● Instruções do exercício
Diga se cada afirmação a seguir está de acordo com a reportagem sobre a operação policial no Pará. Responda sim ou não e cite entre aspas as palavras da reportagem que decidem a resposta. 1. A operação foi conduzida pela Polícia Militar do Pará. 2. A primeira ocupação do complexo Mutamba começou em 2013. 3. Segundo os trabalhadores rurais, cerca de 18 pessoas dormiam em redes num barracão coletivo.

● Texto citado
<<<<

Operação policial no Pará mata dois
sem-terra, e presos denunciam torturas
UMA OPERAÇÃO POLICIAL
na Fazenda Mutamba, em Marabá, no sudeste do Pará, resultou na morte de dois
trabalhadores rurais. A ação ocorreu na madrugada da última sexta-feira (11) e
foi conduzida pela Delegacia Especializada em Conflitos Agrários (DECA), da Polícia
Civil do Pará. Outros quatro trabalhadores rurais foram presos e afirmam terem
sido torturados pelos policiais.
A polícia argumenta
que foi ao local cumprir mandados de prisão preventiva e de busca e apreensão
contra ocupantes da fazenda, que pertence aos Mutran. A família é conhecida na
região por seu histórico de conflitos fundiários, desmatamento e por resgates
de trabalhadores em condições análogas à escravidão.
O complexo Mutamba tem
diferentes ocupações, a primeira delas iniciada em 2013 e a última em abril
deste ano. As ocupações são justificadas pelos sem-terra em razão da suspeita
de que terras públicas teriam sido griladas e anexadas à propriedade.
Segundo a versão
policial, ao chegarem ao local, os agentes teriam sido recebidos a tiros, e
então reagiram e mataram Adão Rodrigues de Souza, de 53 anos, casado e pai de 5
filhos, e Édson Silva e Silva.
Os trabalhadores
rurais, no entanto, contam outra história. Eles dizem que aproximadamente 18
pessoas dormiam em redes em um barracão coletivo quando foram surpreendidas às
4h da madrugada pelos gritos de “perdeu, perdeu” dos policiais, seguidos de
rajadas de tiros.

>>>>

● Dados fornecidos

<<<<

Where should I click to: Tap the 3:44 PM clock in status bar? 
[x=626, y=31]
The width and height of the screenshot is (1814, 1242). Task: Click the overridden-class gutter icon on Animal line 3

>>>>

● Solução abaixo
1. Não: "foi conduzida pela Delegacia Especializada em Conflitos Agrários (DECA), da Polícia Civil do Pará".
2. Sim: "a primeira delas iniciada em 2013".
3. Sim: "aproximadamente 18 pessoas dormiam em redes em um barracão coletivo".